The farm with the infected duck, in Chilliwack outside of Vancouver, isn't licensed to export. Authorities have begun killing about 56,000 birds on the farm with carbon dioxide gas and have quarantined four other farms within three miles of the area.
An outbreak of bird flu in 2004 in British Columbia prompted the killing of 17 million birds.
Evans said Canada would have preferred that the U.S. take no action since the virus found in the duck is different from the one in Asia.
"That would have been consistent with how we've treated low-path findings in the United States previously," he said. "But again, we're working in an extremely sensitive international environment at this point."
The U.S. bans imports of poultry from any country where the high-pathogenic virus from Asia has been found. Those countries include Cambodia, Romania, China, Russia, Indonesia, South Korea, Japan, Thailand, Kazakhstan, Turkey, Laos, Vietnam and Malaysia.
Meanwhile, Japan began asking travelers from bird flu-affected areas to have their shoes disinfected upon arrival at the country's four major airports, including Tokyo's international gateway at Narita. The Japanese were trying to prevent poultry manure contaminated with the bird flu virus from being tracked into their country.
Last December, Japan confirmed a single human case of bird flu but the patient recovered.
In Thailand, epidemiologists and laboratory experts from 11 Asian countries were attending a four-day meeting in the capital, Bangkok, to fine tune their country's plans to prepare for a flu pandemic.
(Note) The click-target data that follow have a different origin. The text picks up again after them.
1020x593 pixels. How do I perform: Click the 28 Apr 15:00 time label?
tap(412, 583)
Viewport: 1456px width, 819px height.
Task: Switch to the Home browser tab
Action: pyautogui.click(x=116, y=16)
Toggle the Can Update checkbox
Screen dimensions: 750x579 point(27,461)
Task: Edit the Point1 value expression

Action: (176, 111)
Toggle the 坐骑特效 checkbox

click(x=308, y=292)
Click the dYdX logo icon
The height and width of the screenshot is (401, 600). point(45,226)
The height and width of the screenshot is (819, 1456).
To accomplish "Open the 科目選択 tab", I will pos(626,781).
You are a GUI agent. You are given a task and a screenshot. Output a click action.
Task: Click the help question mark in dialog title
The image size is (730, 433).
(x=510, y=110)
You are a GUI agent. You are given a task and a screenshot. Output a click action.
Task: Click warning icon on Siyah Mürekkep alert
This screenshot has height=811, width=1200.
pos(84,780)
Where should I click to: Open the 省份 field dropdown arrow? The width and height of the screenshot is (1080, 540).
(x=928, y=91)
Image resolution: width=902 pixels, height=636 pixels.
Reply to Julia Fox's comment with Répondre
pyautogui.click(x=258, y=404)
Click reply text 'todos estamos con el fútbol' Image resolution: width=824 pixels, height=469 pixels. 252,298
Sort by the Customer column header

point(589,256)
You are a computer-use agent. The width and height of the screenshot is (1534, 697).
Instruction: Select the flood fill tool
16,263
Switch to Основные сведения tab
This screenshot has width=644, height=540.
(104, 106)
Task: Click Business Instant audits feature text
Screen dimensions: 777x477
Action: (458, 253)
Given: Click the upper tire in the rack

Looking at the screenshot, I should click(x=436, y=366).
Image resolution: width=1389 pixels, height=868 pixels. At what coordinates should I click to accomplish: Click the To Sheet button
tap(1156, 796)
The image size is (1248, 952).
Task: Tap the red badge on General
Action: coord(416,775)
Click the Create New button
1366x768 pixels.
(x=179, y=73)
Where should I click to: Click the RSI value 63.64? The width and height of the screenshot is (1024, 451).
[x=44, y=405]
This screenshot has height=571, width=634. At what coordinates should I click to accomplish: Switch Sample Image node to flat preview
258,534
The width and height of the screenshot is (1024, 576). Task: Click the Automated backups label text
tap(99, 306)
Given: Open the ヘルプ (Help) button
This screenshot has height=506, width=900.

The World Health Organization was working with the nations at the meeting, which began Monday.
Australia's government sought to clear up misconceptions about bird flu by launching a Web site about the illness. The site provides news about the spread of the virus and gives tips on how to prepare for a possible human flu pandemic.
With China reporting outbreaks almost daily, the risk that the virus might cross the border into Hong Kong is growing, said Leung Pak-yin, chief of the Center for Health Protection.
Hong Kong has been on hyper-alert for signs of bird flu because the city's economy was ravaged by the 2003 outbreak of SARS, or severe acute respiratory syndrome. SARS also killed nearly 300 people here and caused widespread panic.
Leung on Monday pledged to business leaders that officials are ready for a flu pandemic.
"If anything happens in Hong Kong, we are sure that the one thing we want to ensure is we have the lowest mortality rate in Hong Kong and that we are the place that is going to recover first in the world, both from the health aspect and also from the economic aspect," Leung told members of the Hong Kong General Chamber of Commerce.
Dr. David Salisbury, the British Department of Health's head of immunization, wrote to family doctors warning that all of the national stock of 14 million doses of vaccine has been allocated.
"The vulnerable sick and the older population, they're the people who are going to be most affected by our running out," said Dr. Laurence Buckman of the British Medical Association.
So the government is handing out doses from its emergency vaccine stockpiles, ordering more from manufacturers, and urging doctors not to give flu shots to the so-called "worried well," reports Holt.